Mention detection with Bert #151

eriktks · 2023-01-05T15:28:31Z

New version of REL with the opportunity to use Bert instead of Flair for mention detection (named entity recognition)

Installation

python3 -m venv --prompt REL venv3
source venv3/bin/activate
git clone https://github.com/informagi/REL.git
cd REL
git checkout md-with-bert-2
pip install -e '.[develop]'
mkdir src/data
cd src/data
curl -O http://gem.cs.ru.nl/generic.tar.gz
curl -O http://gem.cs.ru.nl/ed-wiki-2019.tar.gz
curl -O http://gem.cs.ru.nl/wiki_2019.tar.gz
tar zxf wiki_2019.tar.gz
tar zxf ed-wiki-2019.tar.gz
tar zxf generic.tar.gz
cd ../..

Testing

Run 13 tests

pytest tests

Some warnings might be reported but all tests should succeed

List test options:

python3 src/scripts/efficiency_test.py -h

Process one test document with Flair, sentence-by-sentence, and report the performance:

python3 src/scripts/efficiency_test.py --tagger_ner_name flair --max_docs 1 --process_sentences
...
Results: PMD RMD FMD PEL REL FEL: 94.9% 63.8% 76.3% | 69.2% 46.6% 55.7%

Process all 50 test documents with uncased Bert base, document-by-document, maximum of 500 tokens, and report the performance:

python3 src/scripts/efficiency_test.py --tagger_ner_name bert_base_uncased --split_docs_value 500
...
Results: PMD RMD FMD PEL REL FEL: 93.5% 62.4% 74.8% | 62.9% 42.0% 50.3%

Use the server to process one test document with Flair, sentence-by-sentence, and report the performance:

python3 src/REL/server.py
python3 src/scripts/efficiency_test.py --max_docs 1 --use_server
...
Results: PMD RMD FMD PEL REL FEL: 95.0% 63.3% 76.0% | 67.5% 45.0% 54.0%

stefsmeets

Hi @eriktks This is a very long PR, so a very long review 😅

I found it very tricky to review, because there are small changes everywhere.
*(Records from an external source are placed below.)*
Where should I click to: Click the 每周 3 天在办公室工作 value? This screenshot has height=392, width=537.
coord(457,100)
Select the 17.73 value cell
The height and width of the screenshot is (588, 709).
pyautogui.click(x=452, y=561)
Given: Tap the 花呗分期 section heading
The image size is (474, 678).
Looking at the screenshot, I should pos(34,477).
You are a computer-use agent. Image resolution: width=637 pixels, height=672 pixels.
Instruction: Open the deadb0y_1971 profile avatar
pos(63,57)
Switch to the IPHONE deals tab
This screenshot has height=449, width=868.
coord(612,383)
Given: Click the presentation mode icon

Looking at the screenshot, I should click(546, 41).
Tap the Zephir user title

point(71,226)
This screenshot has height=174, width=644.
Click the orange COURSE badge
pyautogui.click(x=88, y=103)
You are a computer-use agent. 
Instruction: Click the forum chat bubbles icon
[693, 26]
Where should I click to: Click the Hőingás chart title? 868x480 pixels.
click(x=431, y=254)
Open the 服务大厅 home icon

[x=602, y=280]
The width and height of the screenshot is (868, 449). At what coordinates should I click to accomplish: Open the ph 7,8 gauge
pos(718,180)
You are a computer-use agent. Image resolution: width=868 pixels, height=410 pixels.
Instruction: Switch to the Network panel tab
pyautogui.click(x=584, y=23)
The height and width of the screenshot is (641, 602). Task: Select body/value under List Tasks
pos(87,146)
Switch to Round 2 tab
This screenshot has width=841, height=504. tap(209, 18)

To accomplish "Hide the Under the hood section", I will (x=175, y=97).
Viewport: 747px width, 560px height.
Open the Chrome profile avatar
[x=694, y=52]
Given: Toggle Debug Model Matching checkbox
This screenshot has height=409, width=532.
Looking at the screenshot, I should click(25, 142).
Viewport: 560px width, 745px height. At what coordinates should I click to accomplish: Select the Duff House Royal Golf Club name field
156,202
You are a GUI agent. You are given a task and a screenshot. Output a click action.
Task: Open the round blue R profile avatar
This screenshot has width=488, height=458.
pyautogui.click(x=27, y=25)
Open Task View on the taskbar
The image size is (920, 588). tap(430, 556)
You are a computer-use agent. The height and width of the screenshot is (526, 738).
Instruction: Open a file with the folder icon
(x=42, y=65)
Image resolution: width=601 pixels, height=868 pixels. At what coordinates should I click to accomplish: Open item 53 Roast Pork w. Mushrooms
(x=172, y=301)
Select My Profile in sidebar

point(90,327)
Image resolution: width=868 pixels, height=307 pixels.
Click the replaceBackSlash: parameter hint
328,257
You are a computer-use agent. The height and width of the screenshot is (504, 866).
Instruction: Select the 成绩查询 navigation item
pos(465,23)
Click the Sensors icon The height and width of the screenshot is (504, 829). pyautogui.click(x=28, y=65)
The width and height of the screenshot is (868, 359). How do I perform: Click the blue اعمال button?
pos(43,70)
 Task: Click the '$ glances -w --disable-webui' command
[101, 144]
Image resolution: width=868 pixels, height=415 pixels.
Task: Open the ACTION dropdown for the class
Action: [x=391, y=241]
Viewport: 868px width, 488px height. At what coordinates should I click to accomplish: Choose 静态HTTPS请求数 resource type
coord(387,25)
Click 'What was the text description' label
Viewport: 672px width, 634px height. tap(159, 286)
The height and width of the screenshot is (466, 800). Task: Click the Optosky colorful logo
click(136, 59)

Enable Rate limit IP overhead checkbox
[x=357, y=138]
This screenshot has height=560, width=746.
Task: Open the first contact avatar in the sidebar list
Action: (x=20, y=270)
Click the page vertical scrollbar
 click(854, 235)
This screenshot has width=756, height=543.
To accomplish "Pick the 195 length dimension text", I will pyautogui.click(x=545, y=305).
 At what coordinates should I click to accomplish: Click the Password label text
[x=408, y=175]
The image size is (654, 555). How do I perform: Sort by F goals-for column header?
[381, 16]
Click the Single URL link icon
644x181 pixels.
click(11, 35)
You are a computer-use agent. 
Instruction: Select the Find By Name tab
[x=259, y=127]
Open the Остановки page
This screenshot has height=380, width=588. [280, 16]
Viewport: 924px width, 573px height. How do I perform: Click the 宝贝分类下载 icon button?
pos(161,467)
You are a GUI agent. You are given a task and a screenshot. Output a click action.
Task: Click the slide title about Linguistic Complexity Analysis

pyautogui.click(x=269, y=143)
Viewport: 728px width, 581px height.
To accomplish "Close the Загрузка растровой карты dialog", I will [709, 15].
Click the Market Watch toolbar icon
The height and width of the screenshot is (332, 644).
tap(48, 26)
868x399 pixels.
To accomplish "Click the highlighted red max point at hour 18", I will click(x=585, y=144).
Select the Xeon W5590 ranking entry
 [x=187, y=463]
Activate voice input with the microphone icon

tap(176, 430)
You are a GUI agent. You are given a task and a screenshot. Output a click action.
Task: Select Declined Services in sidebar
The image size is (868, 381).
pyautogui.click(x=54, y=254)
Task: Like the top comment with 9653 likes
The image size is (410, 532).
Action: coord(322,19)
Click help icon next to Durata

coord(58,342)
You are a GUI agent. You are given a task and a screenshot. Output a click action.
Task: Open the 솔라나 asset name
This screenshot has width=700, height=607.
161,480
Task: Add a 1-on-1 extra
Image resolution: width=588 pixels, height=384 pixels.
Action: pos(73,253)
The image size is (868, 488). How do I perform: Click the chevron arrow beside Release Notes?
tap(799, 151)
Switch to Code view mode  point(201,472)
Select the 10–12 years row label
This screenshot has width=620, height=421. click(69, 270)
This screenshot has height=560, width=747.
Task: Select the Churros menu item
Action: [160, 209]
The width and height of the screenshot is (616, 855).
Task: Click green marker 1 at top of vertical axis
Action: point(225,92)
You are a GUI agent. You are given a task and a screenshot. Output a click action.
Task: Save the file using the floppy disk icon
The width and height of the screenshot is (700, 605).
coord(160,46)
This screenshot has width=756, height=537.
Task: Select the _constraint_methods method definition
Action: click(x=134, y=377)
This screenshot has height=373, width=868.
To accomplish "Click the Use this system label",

I have two main impressions. First, the way the code is currently structured seems like it is quite tricky to add a new tagger. The code itself is written with flair in mind, and there is no interface to add a new tagger (like Bert). I'm sure the code works well, but I would have liked to see a clean interface between Bert and Flar, so that any new tagger just has to define this interface and it just works. I guess this is a bit of a pipe dream, but I think we should still strive to make small steps toward this.

Second, most of the code is written in a way that it is very difficult to grasp what is going on. This is an issue with the existing code, but also in the code in this PR. Lots of nested dict and list lookups, lots of nested if statements and conditionals. I didn't even attempt to try to understand what most of it does. This also means it is difficult for me to form a picture of what is going on (see point 1).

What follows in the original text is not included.